### ENUNCIADO DEL EJERCICIO
Localiza cada línea de las entradas que contenga la palabra "Viewport" y cópiala tal cual.

[Datos de elementos y posiciones de texto]
● ● ● ● ● ● ●
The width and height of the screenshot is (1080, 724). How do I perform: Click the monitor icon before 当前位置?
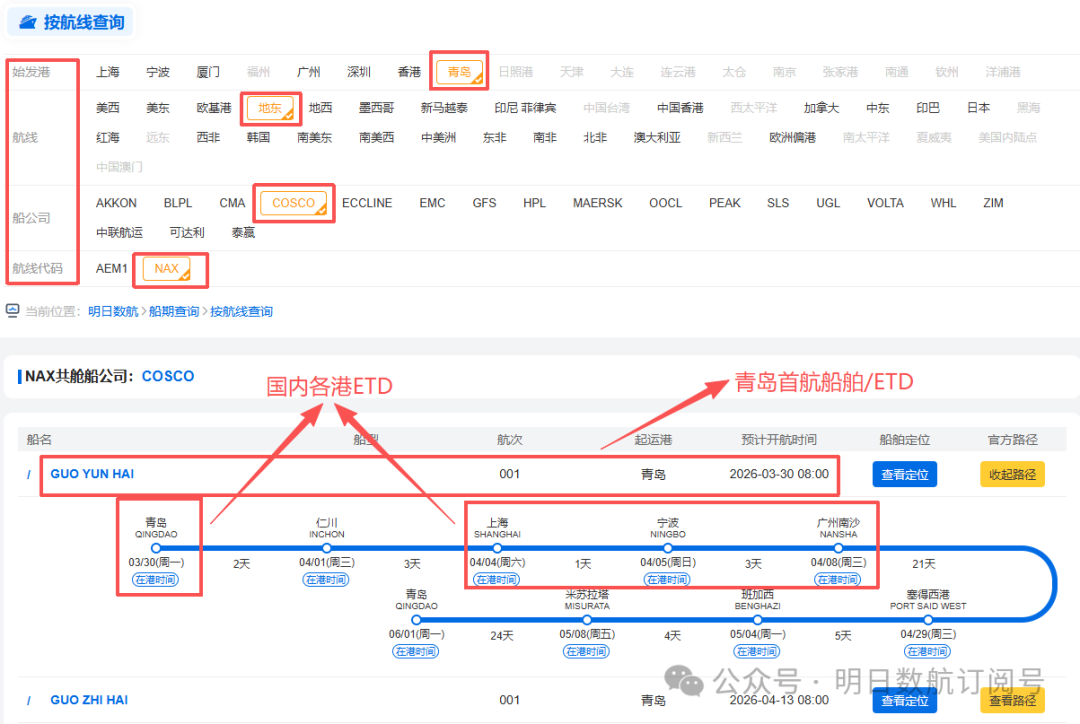coord(13,311)
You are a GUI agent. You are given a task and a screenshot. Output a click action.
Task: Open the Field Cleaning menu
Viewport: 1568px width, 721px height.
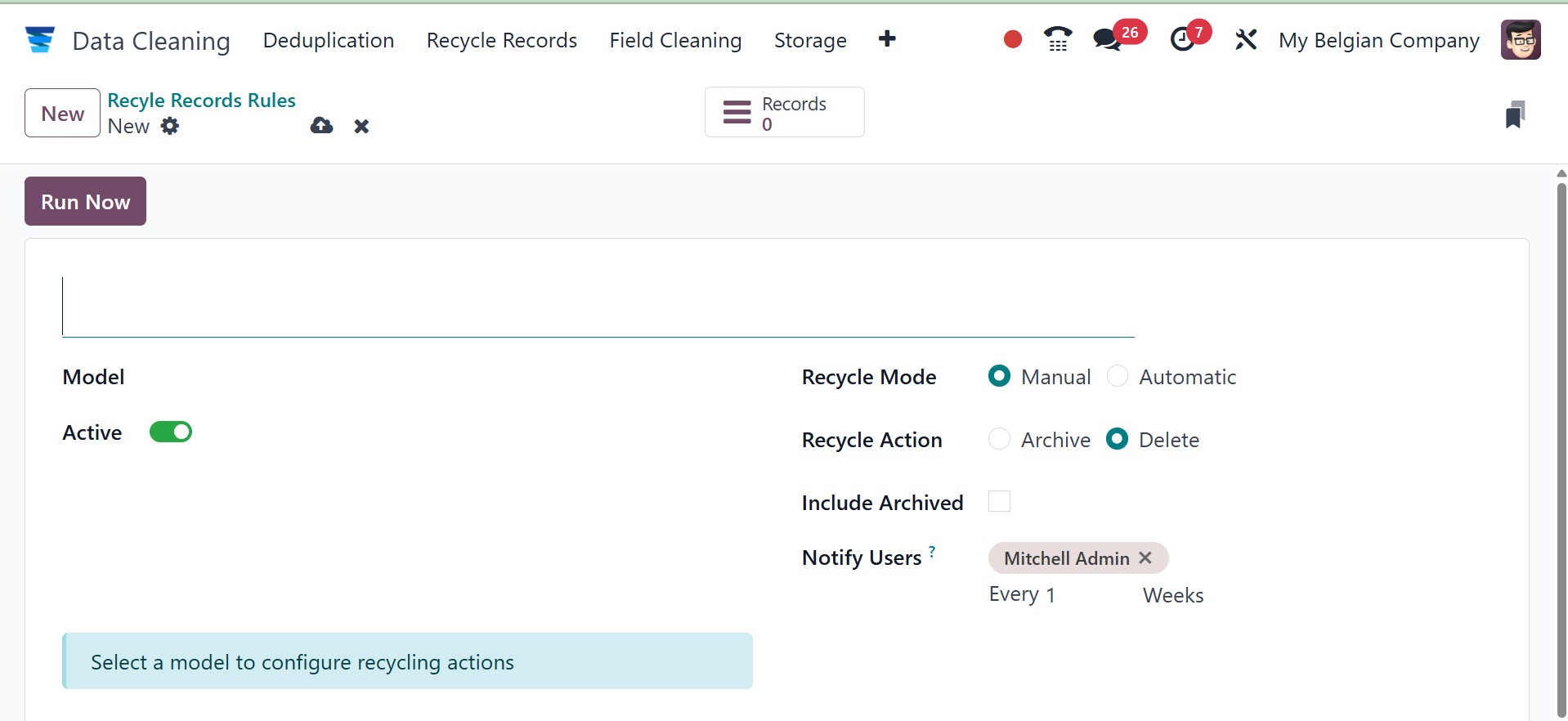675,40
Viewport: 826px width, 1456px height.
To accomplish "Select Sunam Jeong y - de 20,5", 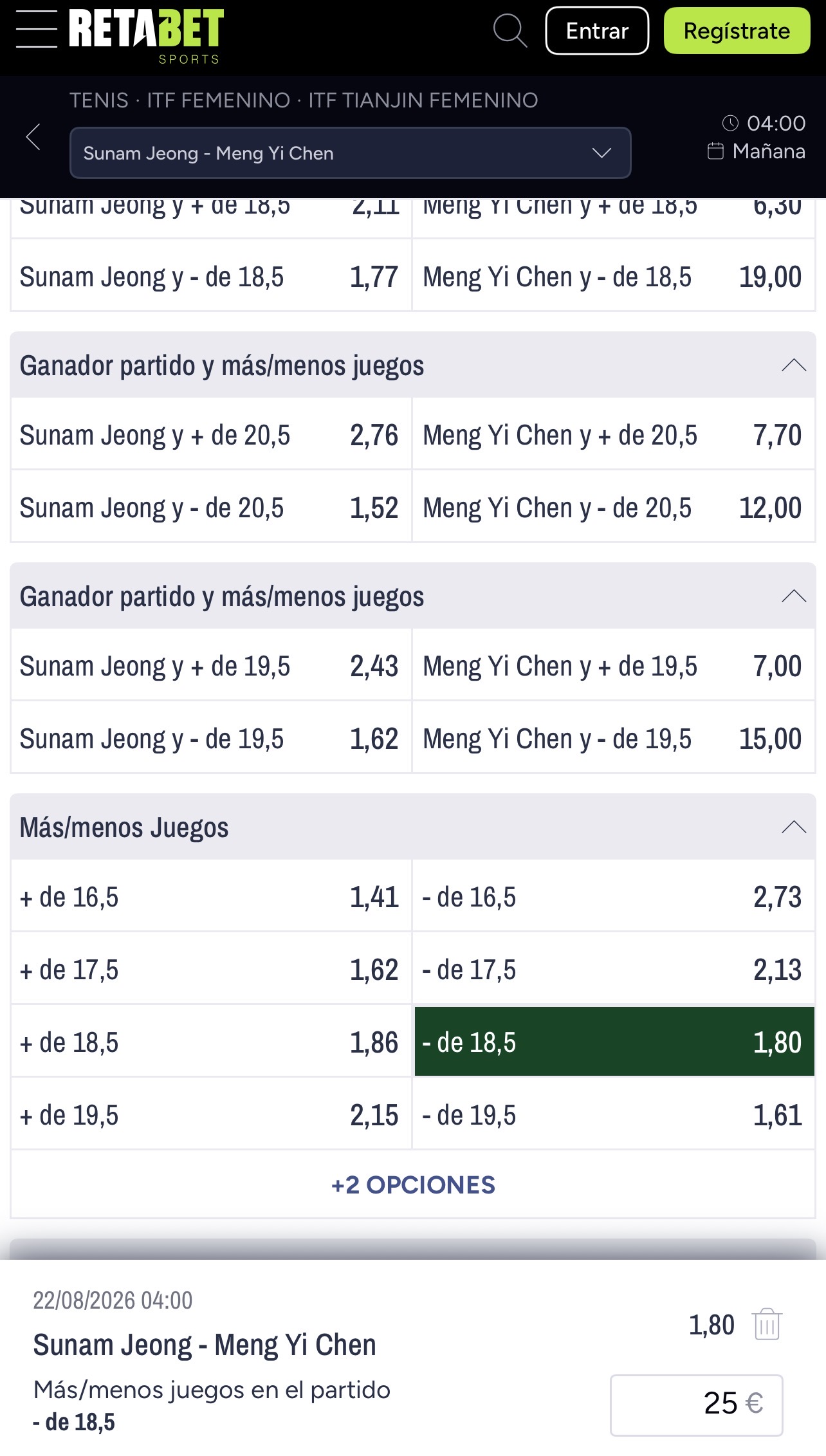I will (x=211, y=508).
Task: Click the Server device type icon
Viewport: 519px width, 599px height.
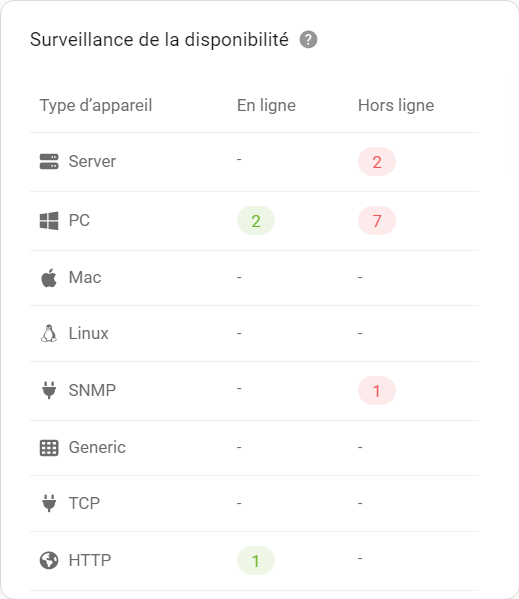Action: pyautogui.click(x=49, y=162)
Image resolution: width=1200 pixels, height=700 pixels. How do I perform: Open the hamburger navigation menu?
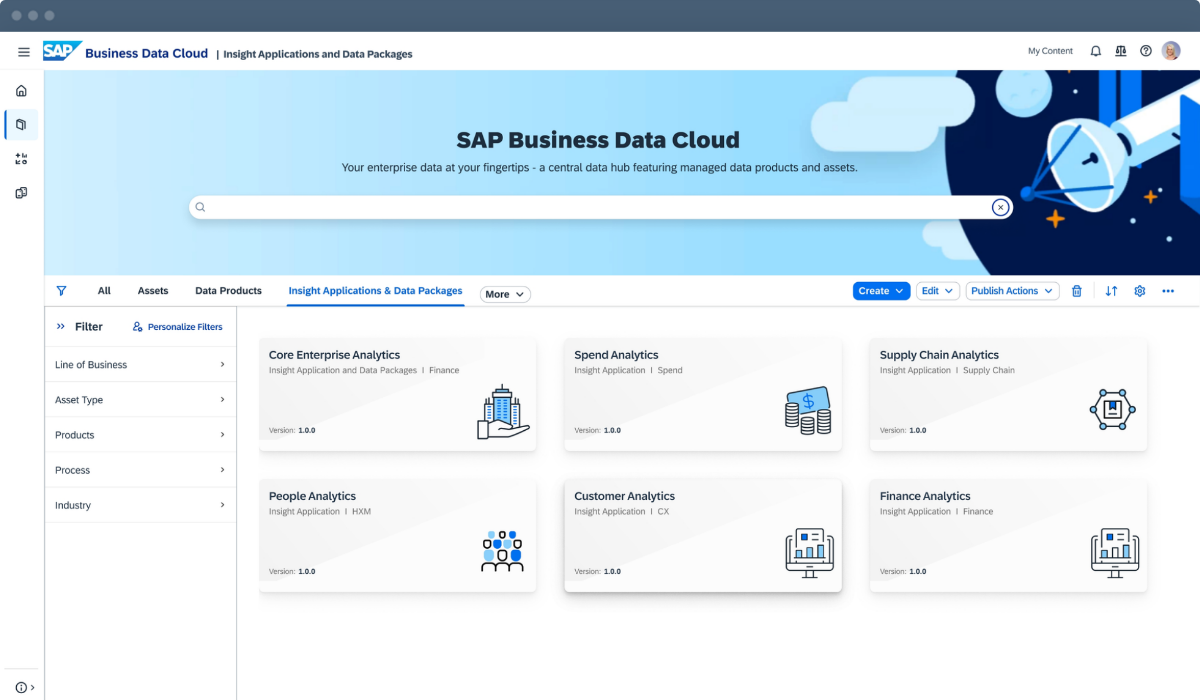24,52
● ● ● ● ● ● ●
### RESPUESTA ESPERADA
Viewport: 1568px width, 721px height.
Viewport: 826px width, 1456px height.
Viewport: 519px width, 599px height.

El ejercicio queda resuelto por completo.